For its part, ORNL will design a Fully Integrated Liquid Metal breeding/cooling System, or FILMS. FILMS will combine three major components into a single continuous system: a liquid metal first wall, a liquid metal breeding blanket, and a liquid metal open-surface divertor, the system that acts like the exhaust pipe of a fusion device, removing excess heat and waste gases, and is exposed to extreme heat and particle bombardment. The liquid lithium first wall flows downward through the reactor chamber over the solid first wall and is split into two streams. The first stream feeds the liquid metal breeding blanket, where it would generate tritium fuel in a working reactor, while the second stream enters the divertor at the bottom of the reactor to remove some of the intense heat load. The system will use both external mechanical pumps and internal electromagnetic pumps to circulate the liquid lithium through the system. ORNL will also analyze how the metal flow is affected by high magnetic fields, the open-surface flow behavior of the first wall and divertor, and the heat transfer capabilities of the components.
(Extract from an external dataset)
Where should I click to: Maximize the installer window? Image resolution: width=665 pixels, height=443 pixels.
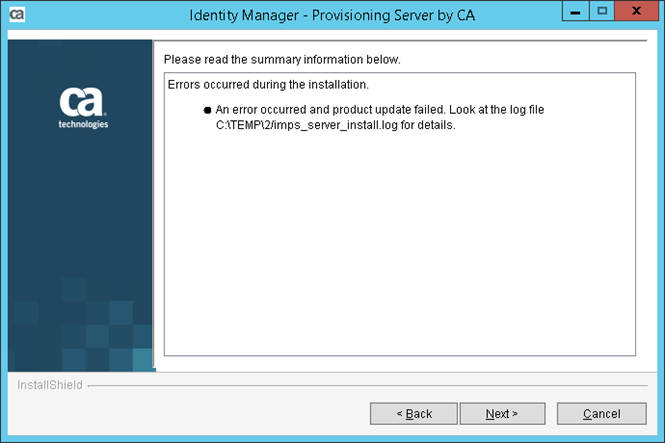pos(602,13)
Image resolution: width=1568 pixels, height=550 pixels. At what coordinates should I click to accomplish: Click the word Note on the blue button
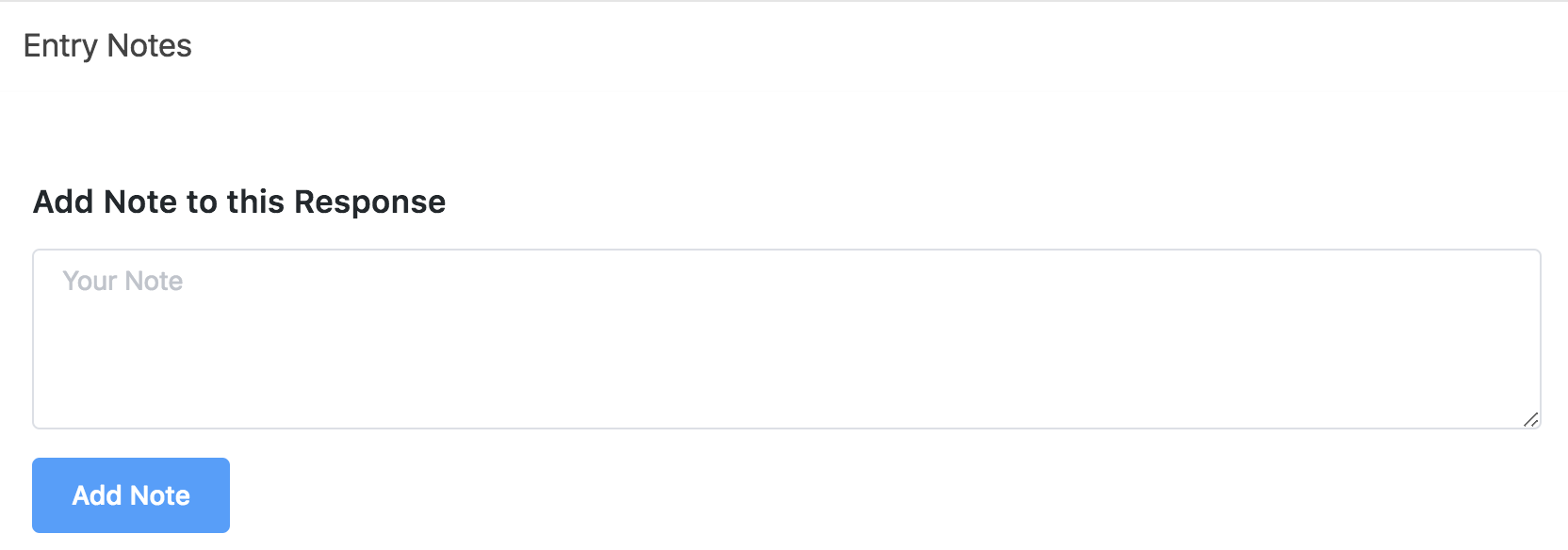point(160,495)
The liquid metal FIRE collaborative is led by PPPL, with coinvestigators from ORNL, University of Illinois Urbana-Champaign, ExoFusion, Lawrence Livermore National Laboratory, Massachusetts Institute of Technology, Penn State University, Princeton University, and Virginia Commonwealth University. The ORNL principal investigator is Sergey Smolentsev.
An engineering MiRACL
ORNL's fourth FIRE collaboration, also led by Princeton Plasma Physics Laboratory, is called Mitigating Risks from Abrupt Confinement Loss, or MiRACL.
Reactor-scale magnetic confinement fusion facilities will have massive amounts of thermal energy and magnetic current stored in the plasma, and if a disruption causes a sudden loss of confinement, that free energy is directed at the walls, potentially causing significant thermal, electrical and mechanical damage to the reactor components. The MiRACL project will quantify the risks to plasma-facing components and surrounding structures from an abrupt confinement loss, evaluate technologies for avoiding and mitigating such incidents, and deploy modeling tools to optimize the robustness of fusion facility designs.
ORNL will leverage its state-of-the-art simulation tools for evaluating energetic particle transport and connect them to models of the first wall and structural components of a reactor, using machine learning methods to accelerate the process. By coupling validated physics tools and engineering models, researchers can quickly and accurately assess disruption mitigation and avoidance techniques and inform the risks and operational limits of actual fusion facility designs.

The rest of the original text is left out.